The main contributors to the gradients are haplogroups E and J (formerly haplogroups 21 and 9, both of which are frequent in the Near East) and, again, R* and N3 (both of which are more frequent in Europe). This points to gene flow from the Near East, as suggested by both Cavalli-Sforza et al. (1994) and Semino et al. (2000). Haplogroup J in Europe is interpreted more specifically by Semino et al. (2000) as the result of Neolithic dispersal. Curiously, however, haplogroups E and J are again most frequent along the Mediterranean coastline and rapidly dwindle as one moves into central Europe, where the archaeological record tells us the main farming expansion took place…

From Semino et al,

"Moreover, the observation that the derivative E-M78 displays the DYS392-12/DYS19-11 haplotype suggests that it also arose in East Africa."
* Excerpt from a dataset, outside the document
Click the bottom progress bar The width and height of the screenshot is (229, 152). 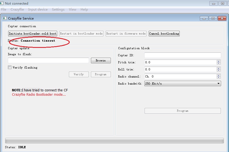coord(114,140)
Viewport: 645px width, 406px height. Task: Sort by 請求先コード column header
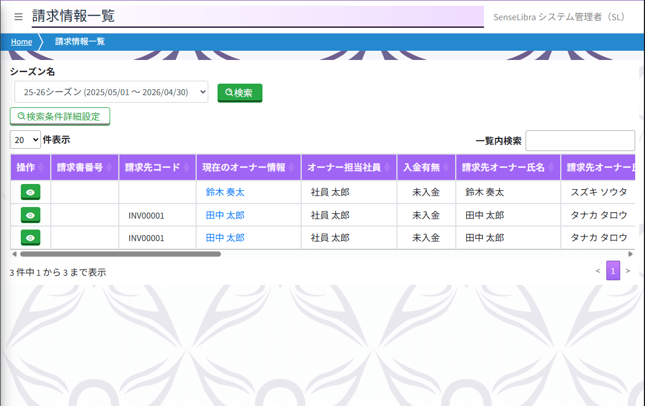157,168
"The frequency of haplogroup E3b1*(xE3b1b) in Somali males is the highest observed in any populations to date, and we suggest that the Somali male population is the origin of this haplogroup...
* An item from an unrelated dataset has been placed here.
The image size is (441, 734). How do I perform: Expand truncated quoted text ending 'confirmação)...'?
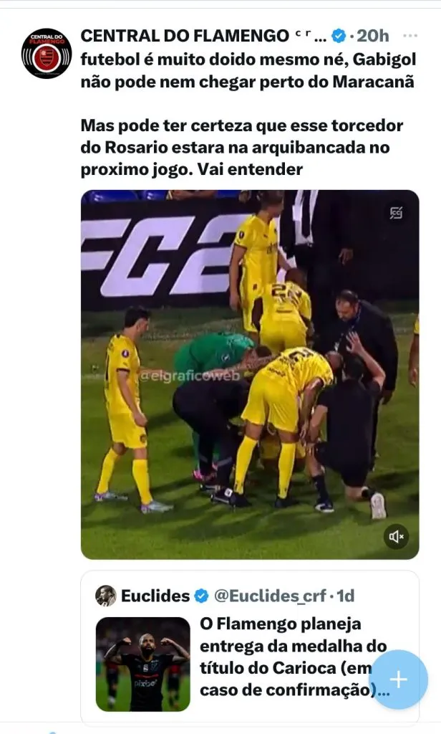click(295, 690)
Although the Horn of Africa is considered a geographic part of sub-Saharan Africa, we have analysed the Somali population separately in order to compare the results with previously published data from other African populations." - Sanchez et al

What is certain about the early the Holocene expansion of sub-Saharan lineages, is that these lineages arose among and subsequently carried by black Africans:

"The oldest remains of Homo sapiens sapiens found in East Africa were associated with an industry having similarities with the Capsian. It has been called Upper Kenyan Capsian, although its derivation from the North African Capsian is far from certain. At Gamble's Cave in Kenya, five human skeletons were associated with a late phase of the industry, Upper Kenya Capsian C, which contains pottery. A similar associationis presumed for a skeleton found at Olduvai, which resembles those from Gamble's Cave. The date of Upper Kenya Capsian C is not precisely known (an earlier phase from Prospect Farm on Eburru Mountain close to Gamble's Cave has been dated to about 8000 BC); but the presence of pottery indicates a rather later date, perhaps around 400 BC. The skeletons are of very tall people. They had long, narrow heads, and relatively long, narrow faces. The nose was of medium width; and prognathism, when present, was restricted to the alveolar, or tooth-bearing, region.
Many authors regard these people as physically akin to the Mediterraneans, hence the label of 'Caucasoids' (or European-like) generally attached to them.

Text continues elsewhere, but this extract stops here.